Luxury brand Vince on Friday reported that it received a written de-listing warning from the New York Stock Exchange, which requires a company’s 30-trading day average closing stock price to be above $1.00, its 30-trading day average market capitalization to be at least $50 million and its stockholders’ equity to be at least $50 million, according to a press release.
The luxury brand said it expects to notify NYSE that it intends to cure the deficiencies set forth in the notice, which includes submission of a business plan by July 1. Vince must also bring its share price and consecutive 30 trading-day average share price above $1.00 by Nov. 17. To do that the company may pursue corporate actions such as a reverse stock split, which would require the approval of a majority of the Company’s stockholders.
Separately, the company also said that it received a Rights Offering Commitment Letter from global investment firm Sun Capital Partners V, L.P. that provides $30 million of cash proceeds in the event that Vince conducts a rights offering of its common stock to its stockholders, according to another company press release.
Despite making adjustments to firm up Vince as a high-fashion brand, the company has failed to adequately meet shoppers’ expectations for quick turnarounds on new designs, and it was further hampered by overall softness in apparel sales in the fourth quarter, CEO Brendan Hoffman told analysts in April on an earnings call, according to a transcript from Seeking Alpha.
At that time, the company reported that there is "substantial doubt" regarding the company’s ability to continue as a going concern for the next twelve months, according to a press release. Of particular concern is its ability to comply with the consolidated net total leverage ratio under its term loan facility. Fourth quarter net sales fell 21.9% to $63.9 million from $81.8 million in the year-ago period. That and its fourth quarter and fiscal year report have sent shares tumbling.
For the full year, net sales fell 11.3% to $268.2 million, down from $302.5 million in 2015. Wholesale segment net sales dropped 15.5% to $170.1 million and direct-to-consumer segment net sales fell 3.1% to $98.1 million. Same-store sales including e-commerce sales fell 16.2% compared to the prior year period the company said. Net loss for the year was $162.7 million, or $3.50 per share, compared to net income in 2015 of $5.1 million 14 cents per diluted share. The company’s decision to suspend guidance was “driven by the difficult retail environment in which we continue to operate,” according to a press release.
The company spent last year addressing its design issues, and feedback from its wholesale partners, store associates and customers were used by the design team in upcoming collections, Hoffman said. Moving forward the company's assortment will include more feminine styles for women. “Our assortments in 2017 will select fabrications and color palettes that are wearable in the current season, a better balance category offering as we intensified classifications such as outerwear and bottoms and a more appropriate mix of fashion versus core basics.”
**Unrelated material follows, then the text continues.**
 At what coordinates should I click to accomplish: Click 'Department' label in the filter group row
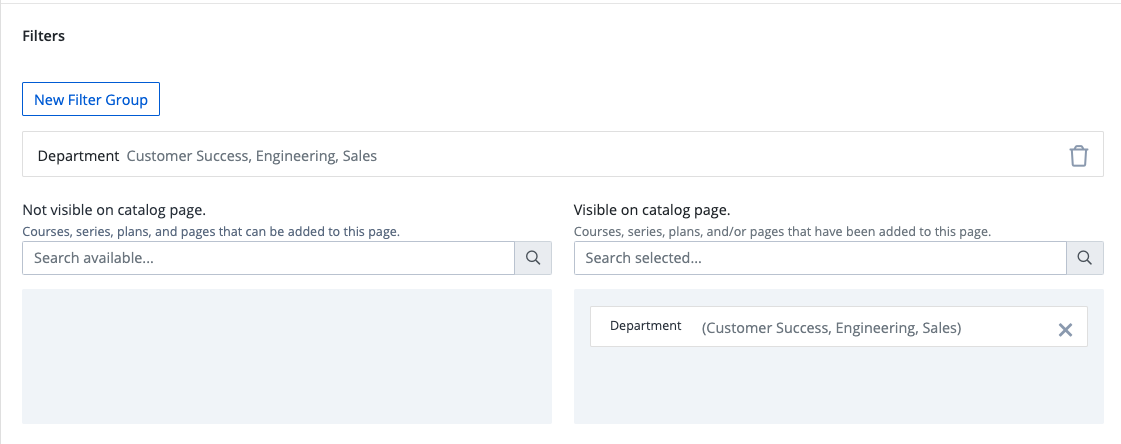click(78, 156)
But delays in shipments, especially to the company’s off-price channels, as well as canceled orders and returns helped bloat inventory. As it addresses those issues, Vince is also working to avoid markdowns. “[W]e also realize in the current environment, we need to be relatively competitive to our peers,” he said. “Going forward [we] will further refine our strategy to ensure that we balance our promotions and messaging with protecting brand integrity.”
The company’s wholesale business is suffering along with the high-end department stores it furnishes with goods. Last month, Moody’s Investors Service released a report forecasting a 1% decline in sales and a 7% to 8% decrease in operating profits for department store retailers this year, not even counting struggling Sears. Department stores have been hard hit by shifts in shopping habits, slowing mall traffic and competition from e-commerce and off-price retailers, according to that report.
The company, however, is seeing results from new efforts to interact with customers online, which has led to Q1 double-digit growth e-commerce growth. Sales in stores also improved in the first quarter, executives said, with sales in physical stores down in the high single range, “far less than they did in the fourth quarter,” according to Hoffman.
As part of its turnaround, the company will also revamp some of its existing stores, open a store in Honolulu, HI in May and add men's fashions to its flagship Madison Avenue store. Vince recently launched a collection of accessories from third-party sources, including jewelry, art, bags, sunglasses and home décor items to be sold online and in Los Angeles and New York.